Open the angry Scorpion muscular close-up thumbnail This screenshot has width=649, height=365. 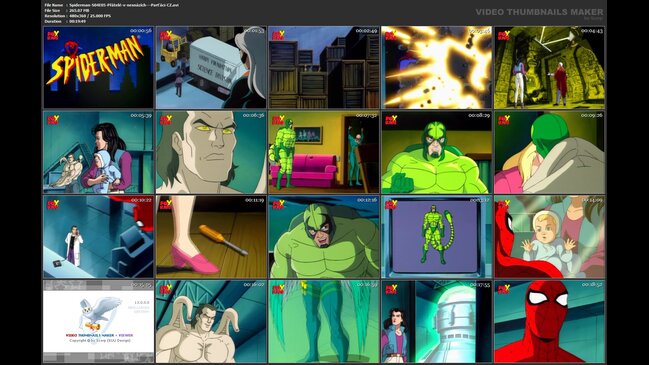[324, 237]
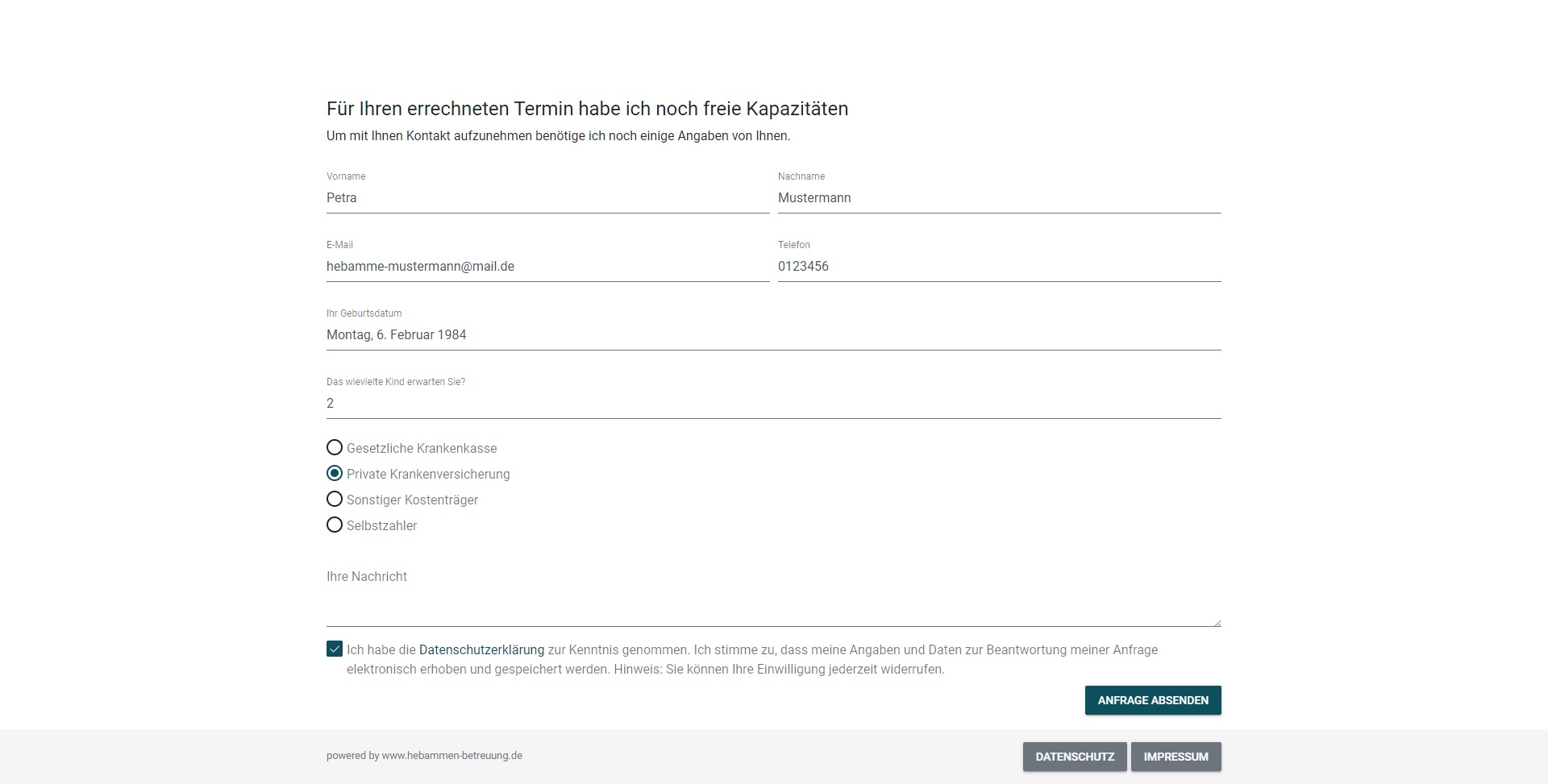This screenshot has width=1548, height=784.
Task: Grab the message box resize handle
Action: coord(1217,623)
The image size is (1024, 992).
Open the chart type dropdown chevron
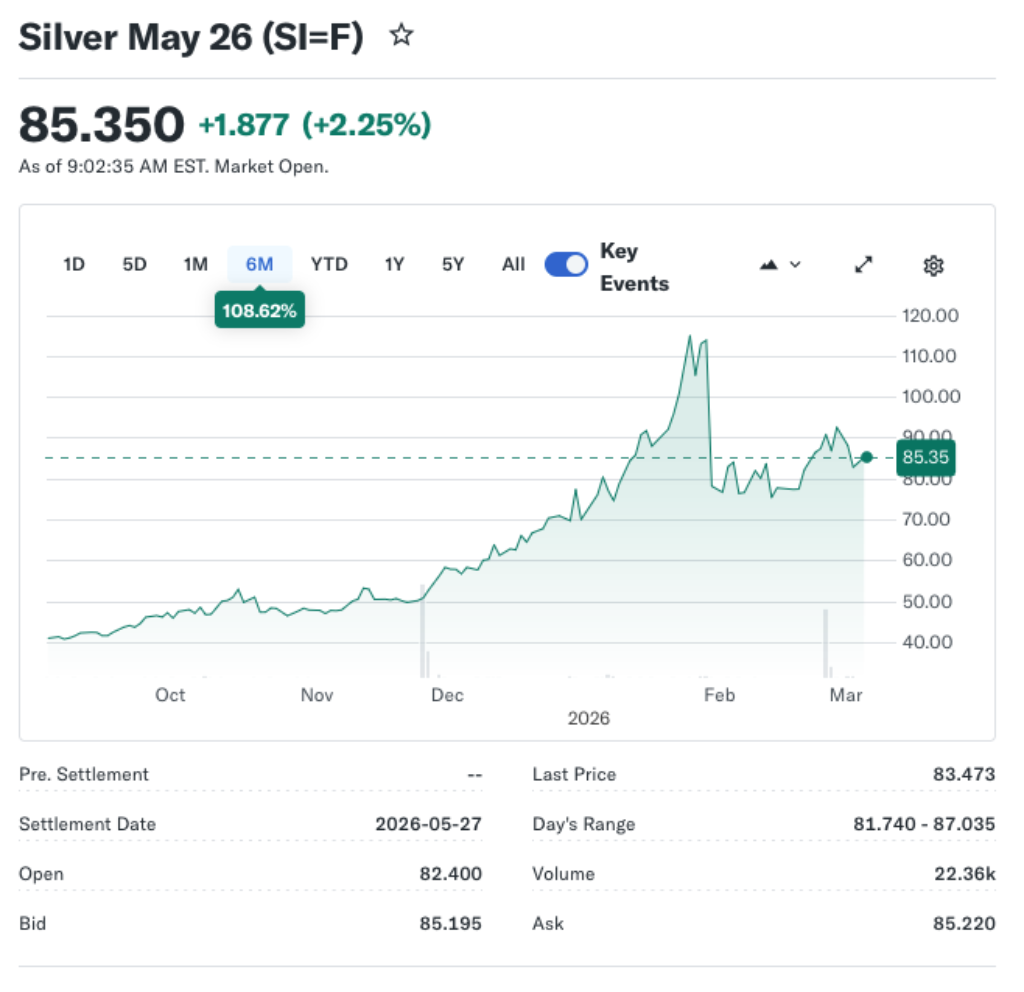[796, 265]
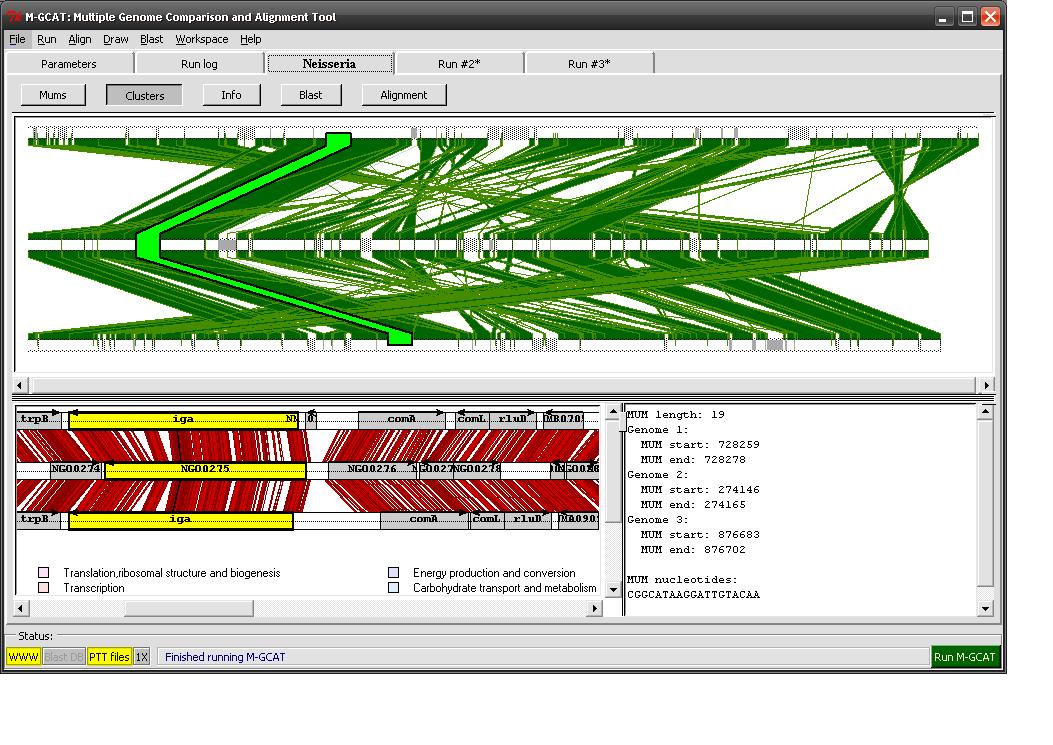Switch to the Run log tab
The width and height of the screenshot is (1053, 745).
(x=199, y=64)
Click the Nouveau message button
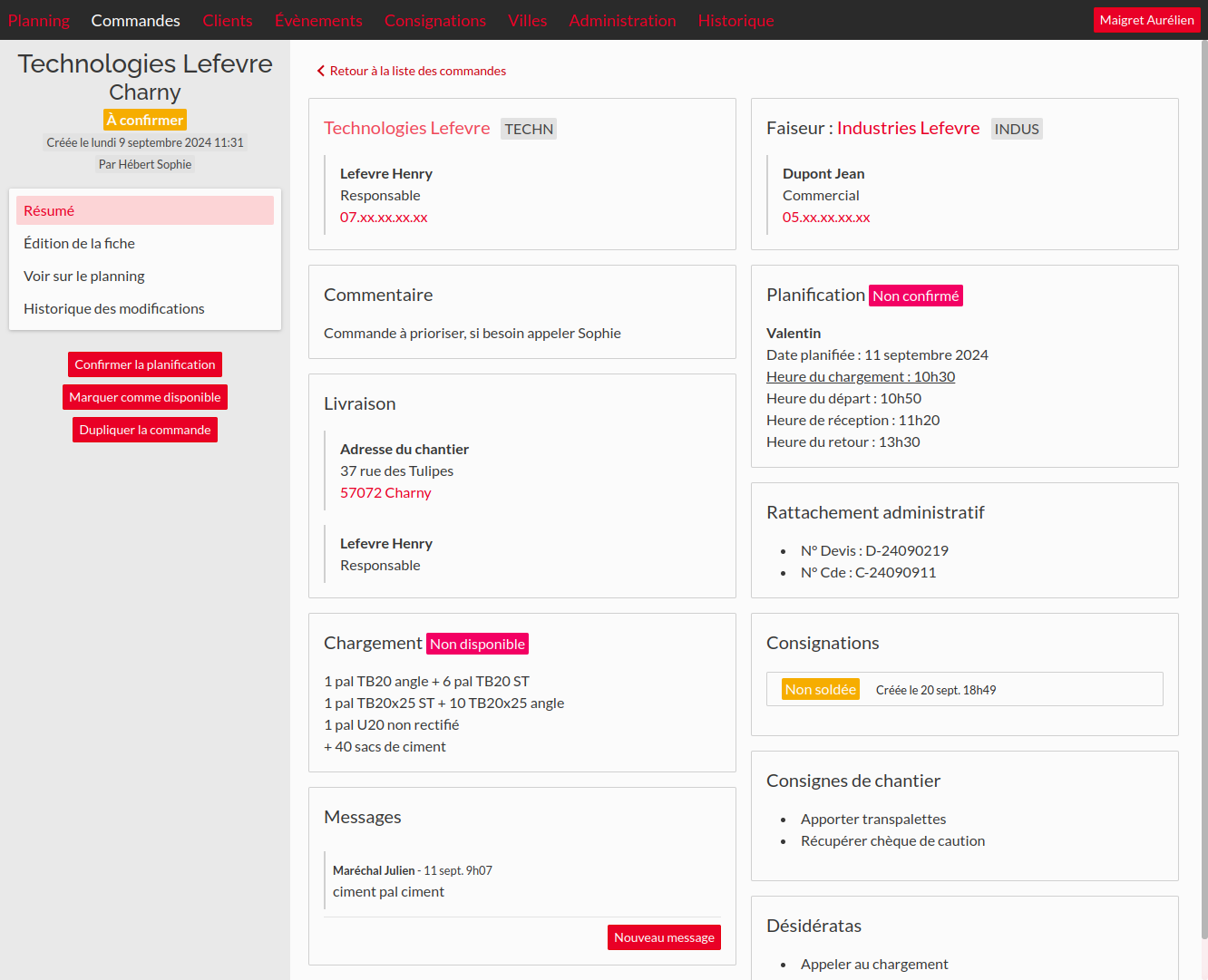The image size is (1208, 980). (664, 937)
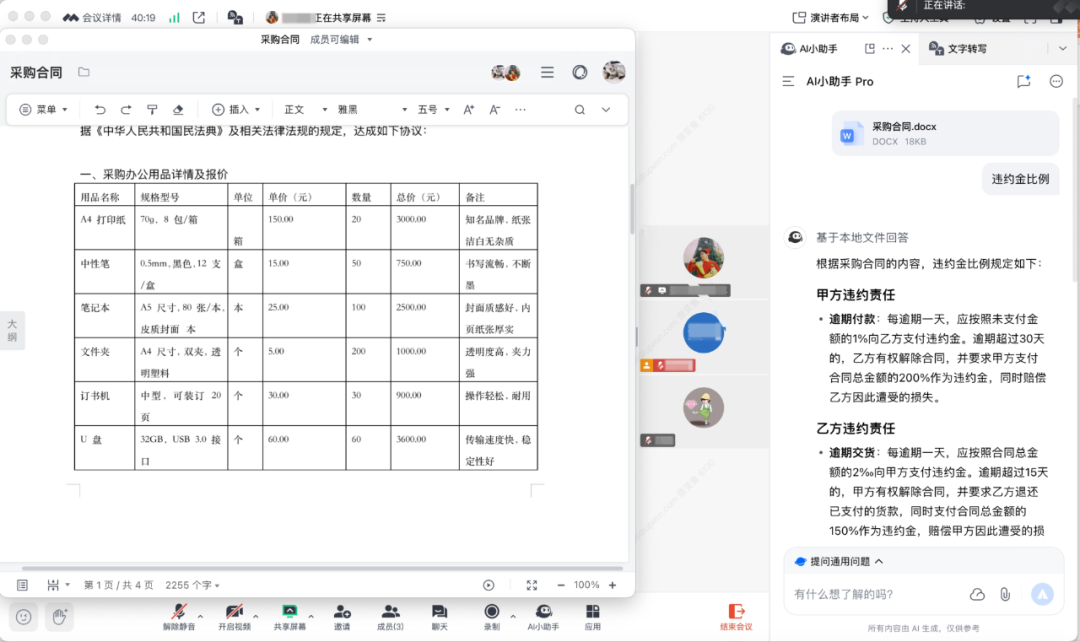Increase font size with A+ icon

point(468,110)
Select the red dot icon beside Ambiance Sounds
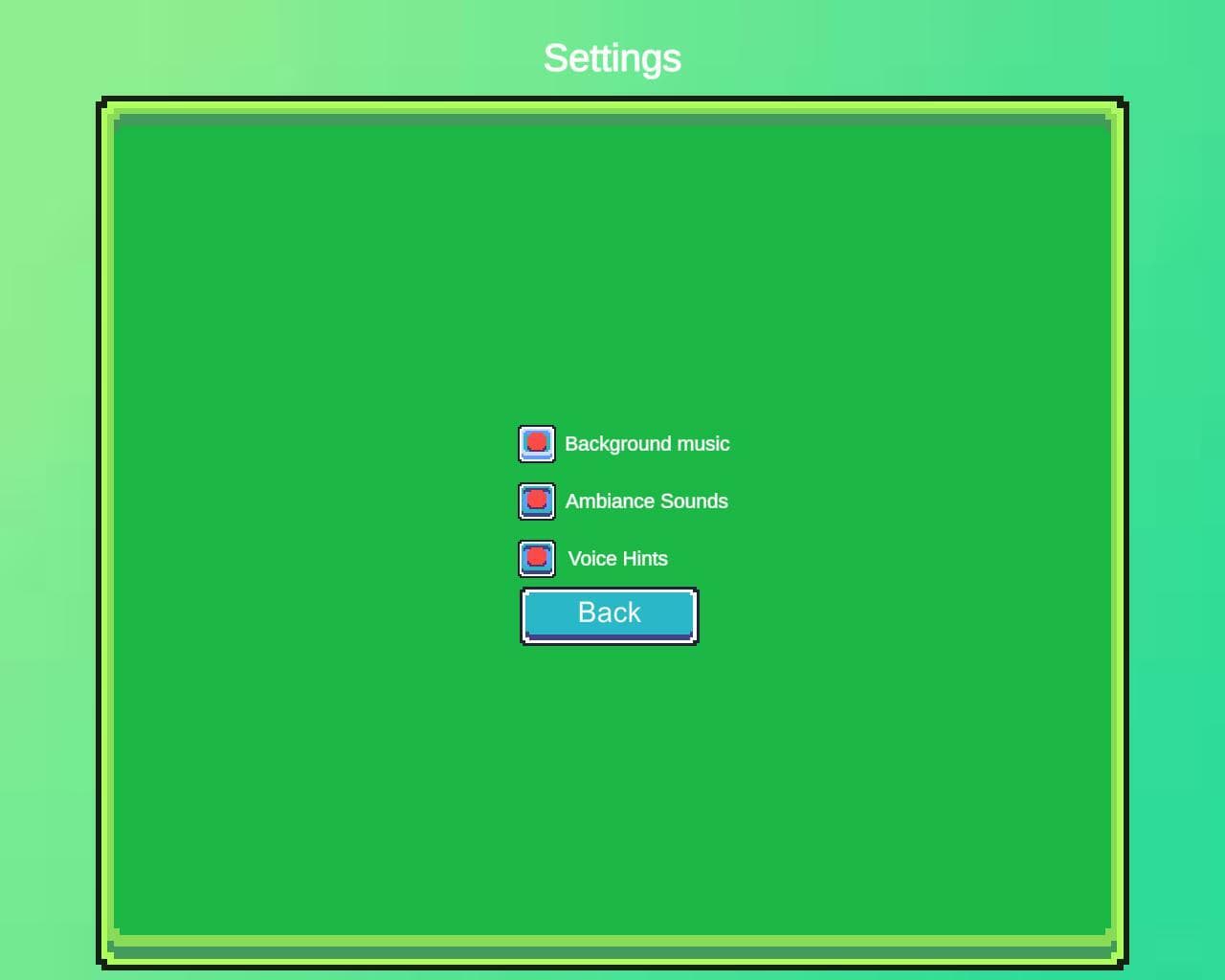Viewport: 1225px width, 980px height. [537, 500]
....
Activity
Output exactly the lines from the line containing "The image size is (1024, 992)." through the last line of the records, both included, and leave out every picture.

Solution to this task
The image size is (1024, 992).
Open the chart type dropdown chevron
[796, 265]
Switch to the Run log tab
The width and height of the screenshot is (1053, 745).
(x=199, y=64)
Click the Nouveau message button
The image size is (1208, 980). (664, 937)
Increase font size with A+ icon

point(468,110)
Select the red dot icon beside Ambiance Sounds
Viewport: 1225px width, 980px height. [537, 500]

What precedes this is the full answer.